The number of trypanosomes in the dura of C57BL/6 mice did not continually increase with dpi, and appeared to fall between 30 and 40 dpi. Similarly, in CD-1 mice, low counts in the dura could be found at the later times [20]. Hence the balance of influx of trypanosomes into the dura and their removal, either by emigration or destruction, can shift towards removal. We did not find extravascular trypanosomes below the dura, so have no evidence of migration downwards towards the parenchyma. The arachnoid membrane, with its tight junctions, is expected to be a greater obstacle to trypanosome passage than, for example, the weak barriers between circumventricular organs and blood or CSF [78]. It therefore seems unlikely that trypanosome invasion spreads from the dura to the parenchyma. We did not see evident movement of trypanosomes along dural lymph ducts [30], and we cannot comment on the possibility that trypanosomes moved back into the blood.

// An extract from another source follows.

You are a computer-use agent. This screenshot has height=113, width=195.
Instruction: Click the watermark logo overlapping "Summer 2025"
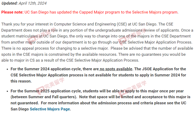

However, the observations appear to be compatible with the hypothesis that trypanosomes in the dura are destroyed, this destruction occurring at a time when the dura is densely packed with T cells and CD11c+ cells and the extravascular trypanosomes are moving shorter distances (Fig 11C). Likely contributors to this debilitation are cytokines such as interferon gamma [79], prostaglandin D₂ produced by trypanosomes [80] or neuropeptides from nerve endings or mast cells [81]. Another possibility is impaired energy metabolism. Trypanosomes and activated lymphocytes are crowded into the dural space and both produce ATP mainly by glycolysis, which requires rapid consumption of glucose [82–85] and, by producing pyruvic [86] or lactic acid, could acidify extracellular fluid [87–90]. The red fluorescence sometimes seen in the nucleus and kinetoplast after furamidine injection (Fig 3C and 3D) has not been reported in vitro, and might, perhaps, reflect an aberrant pH. A contrary possibility is that physical restriction of movement in the crowded environment of the dura is harmful to trypanosomes. In vitro, simply immobilizing trypanosomes can kill them [91], and it has been argued that, in vivo, swimming protects trypanosomes against antibodies. Antibodies attached to a freely swimming trypanosome are swept from the forward-pointing flagellum into the flagellar pocket and endocytosed [92] and certain mutations that impair flagellar function [92, 93], but not all [94], are lethal.

Methodological point

Imaging through the calvaria was initially developed to study the neural brain (e.g. [37]). Apart from the intrinsic interest of the cortical meninges in many diseases, it is technically a convenient place to study lymphocyte dynamics because the tissue is held rigidly by the skull, is approximately two-dimensional, and can be accessed optically without apparent damage.

Conclusion

In vivo imaging through the skull made it possible to localize and video accumulations of T cells, dendritic cells and trypanosomes in the cortical dura. Apart from using abatacept to show the requirement for T cell activation, we have confined ourselves in the present paper to describing the numbers and movements of these actors. Numerous questions are raised, including how (or if) infiltration of the dura by lymphocytes and trypanosomes contributes to neuropathology, and whether there is similar lymphocyte behavior in the dura in meningitis caused by other pathogens.

Supporting Information

S1 Fig. The mouse holder.

A scale drawing of the base plate to which the mouse was attached by a skull plate. Most of the machined parts were of brass (stainless steel or PTFE would have been better).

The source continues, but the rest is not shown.